Data under study:
.....

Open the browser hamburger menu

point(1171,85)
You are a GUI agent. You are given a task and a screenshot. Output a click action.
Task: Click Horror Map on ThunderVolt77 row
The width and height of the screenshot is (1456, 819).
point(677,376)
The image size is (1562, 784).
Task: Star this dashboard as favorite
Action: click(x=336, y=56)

.....

Every line of the material above must be duplicated exactly.

Your response:
Open the browser hamburger menu

point(1171,85)
You are a GUI agent. You are given a task and a screenshot. Output a click action.
Task: Click Horror Map on ThunderVolt77 row
The width and height of the screenshot is (1456, 819).
point(677,376)
The image size is (1562, 784).
Task: Star this dashboard as favorite
Action: click(x=336, y=56)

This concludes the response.